The school's facilities, meanwhile, have been showing their age; maintenance costs jumped $500,000 from 2005 to 2006. The new athletics center nearly tripled the department's annual debt service, to $700,000.
In all, the North Texas athletics program's losses ballooned 50 percent last year. The Mean Green football team cost about twice what it earned; the basketball team cost about 61/2 times its revenue.
The university was forced to cover a $4.6 million deficit — on top of the $4.3 million subsidy that sports already receives from student fees.
"We're probably always going to run a deficit," said Mike Ashbaugh, associate athletics director for operations. "Until we get going."
Betting on the future
This year, UNT athletics is spending even more money in the hope that it will pay off later.

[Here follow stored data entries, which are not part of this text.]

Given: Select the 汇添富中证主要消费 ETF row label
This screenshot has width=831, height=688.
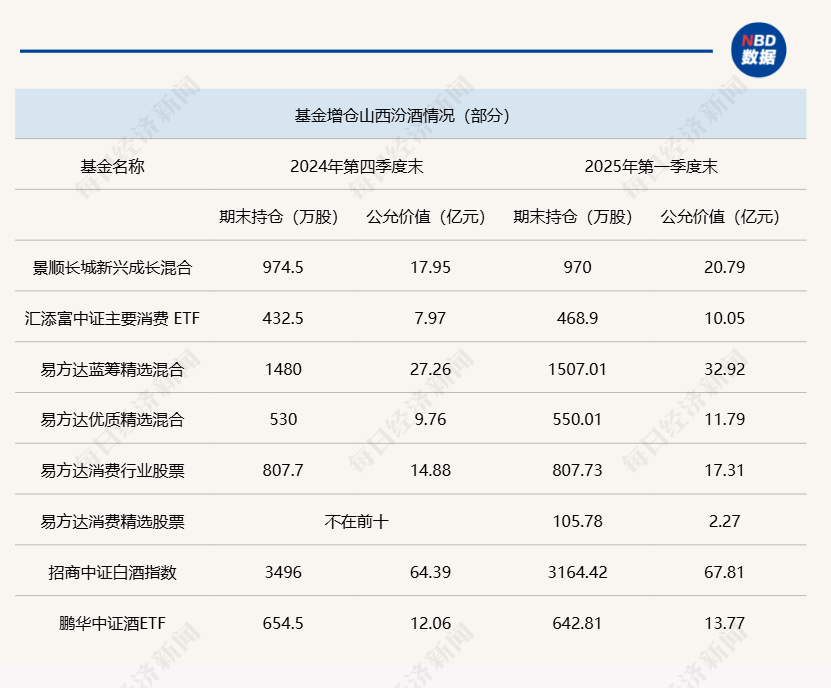Looking at the screenshot, I should point(112,318).
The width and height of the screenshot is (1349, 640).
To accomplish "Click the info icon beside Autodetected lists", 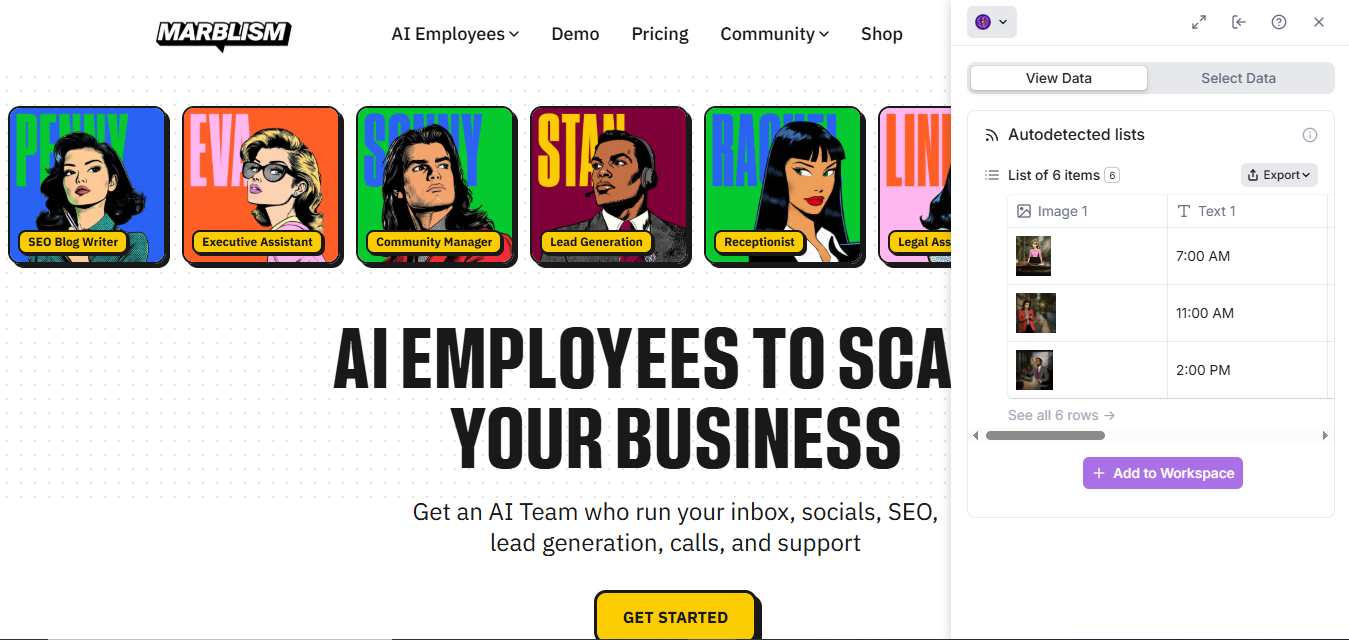I will 1310,135.
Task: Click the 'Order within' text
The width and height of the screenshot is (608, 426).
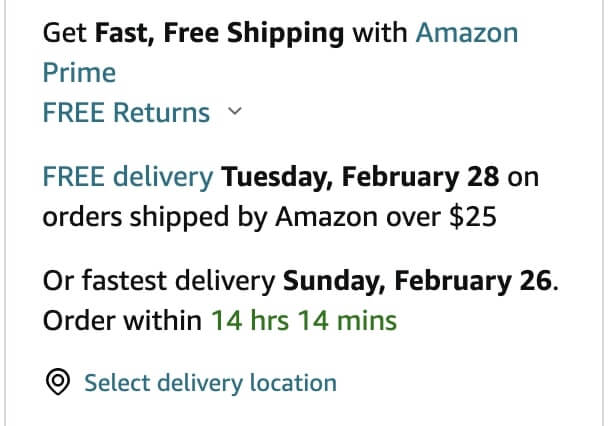Action: (122, 321)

It increased its marketing program by $100,000 and spent tens of thousands more hosting fundraising functions. Two new hires are chasing private donations for new facilities.
"We had a lot of people counting money, but no one out raising it," Villarreal said. The Mean Green Club now brings in about $500,000 a year — paltry by Longhorn Foundation standards, but several times more than five years ago. Hiring well-known high school football coach Todd Dodge has boosted season ticket sales 40 percent.

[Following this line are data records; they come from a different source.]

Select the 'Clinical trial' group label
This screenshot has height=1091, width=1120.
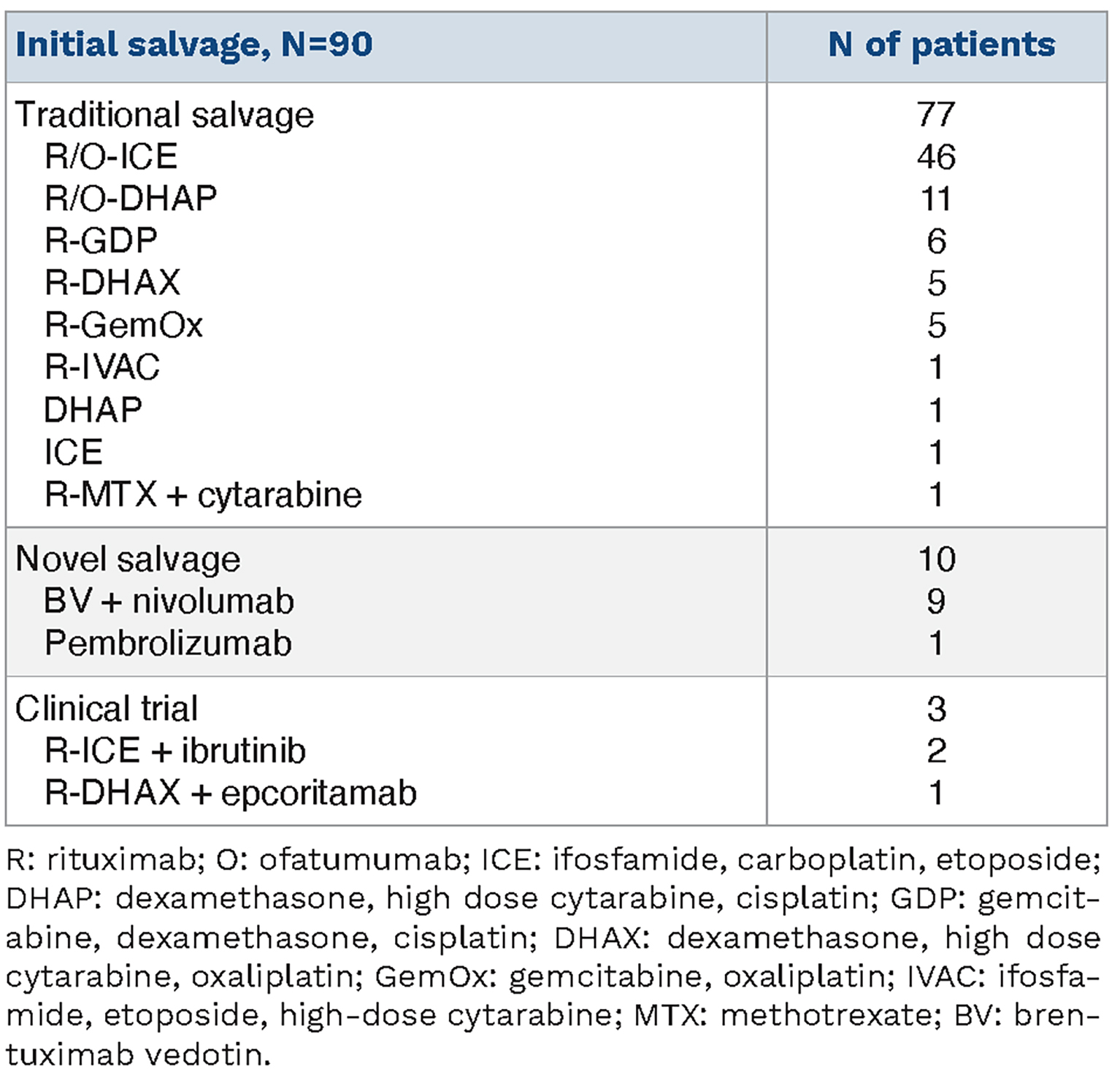107,709
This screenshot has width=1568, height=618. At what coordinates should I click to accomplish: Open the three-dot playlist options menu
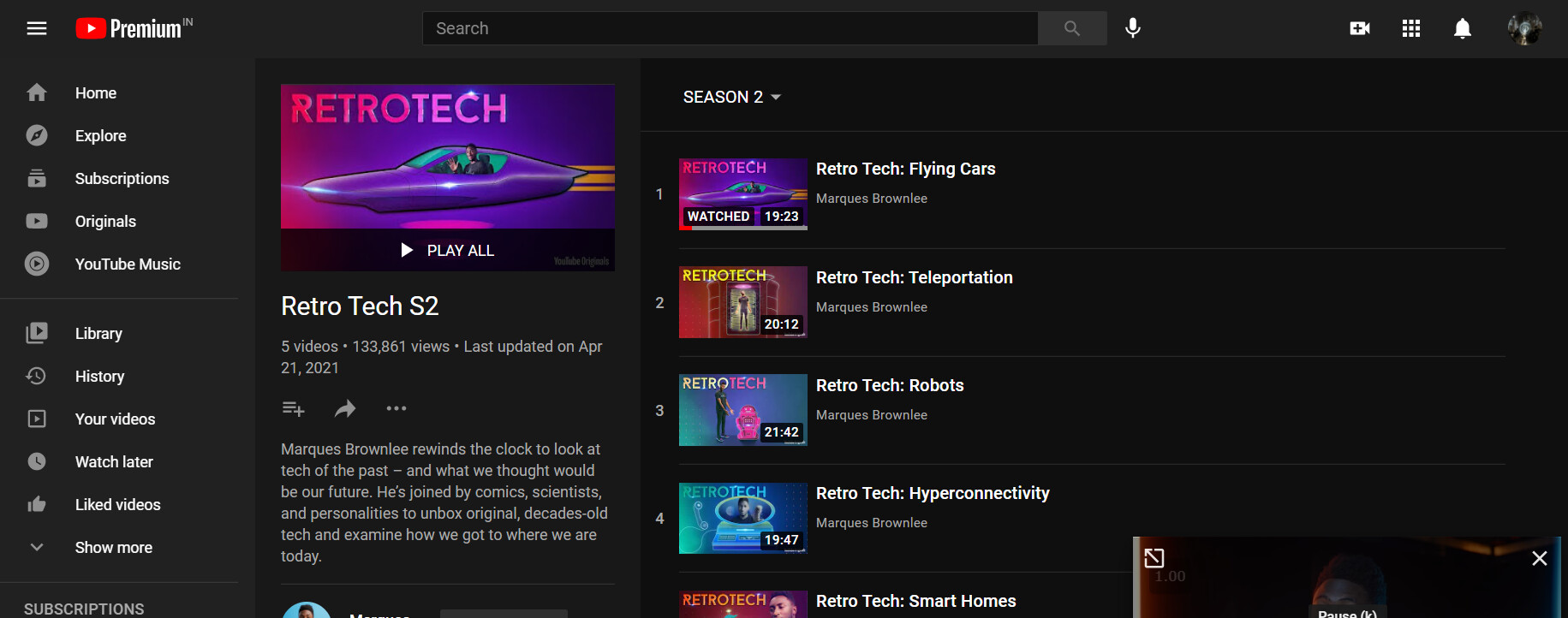tap(396, 409)
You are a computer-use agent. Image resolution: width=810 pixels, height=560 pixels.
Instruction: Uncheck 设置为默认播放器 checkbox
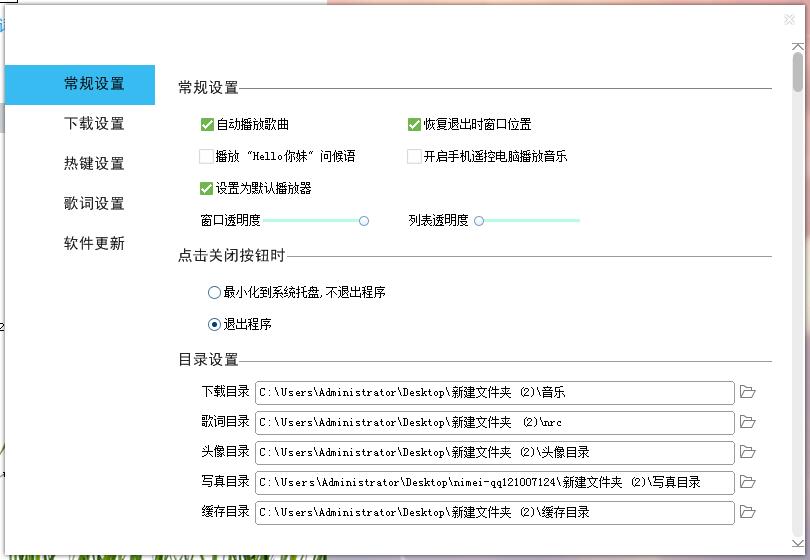coord(207,188)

Villarreal said he hopes additional investments in basketball and football pay off, too. He has increased the men's recruiting budget for basketball and football. A new football apparel deal with Under Armour should eventually help the bottom line, although it will actually cost the department money while the Mean Green switch from New Balance gear.
At the same time, he is upgrading the sports complex to convince recruits that North Texas is a place to be taken seriously. The department has built 12 new facilities in the past four years.
The new athletics building has a hydrotherapy rehab room — just like the big schools — and gleaming new training and weight rooms. The new football locker room includes a players lounge with the now-standard large flat screen TVs. The foyer was finally decorated with trophies and other sports souvenirs.
The school also has new softball, soccer and tennis facilities. In 2004, UNT purchased the entire campus of a private school across I-35 from it. Since then, Villarreal has been transforming the old buildings into a "new" athletic campus, Mean Green Village.
A single-story schoolhouse is the new academic center (the old one was under the football stadium and leaked). The old gym was refloored and is now the women's volleyball center. A choral hall was transformed into an indoor golf practice room. The cafeteria will become the new basketball practice facility.
He has bigger plans, too, should the opportunity — and money — arise. The weed-choked softball field will become an indoor practice field. A baseball stadium and track and field complex will arise from empty lawns, and luxury suites will blossom in the Super Pit, the 35-year-old basketball arena in the center of campus. (He settled last year for a renovation of the basketball locker rooms and players lounges — 60-inch TV included.)
The capstone, of course, will be the new $60 million football stadium to replace the 56-year-old Fouts Field. Villarreal said he hopes to see construction under way by the end of the decade.
Yet he vows not to get too caught up in the athletics arms race. "We make sure our people get everything they need — though not everything they want," he said. "There won't have to be a logo every two feet."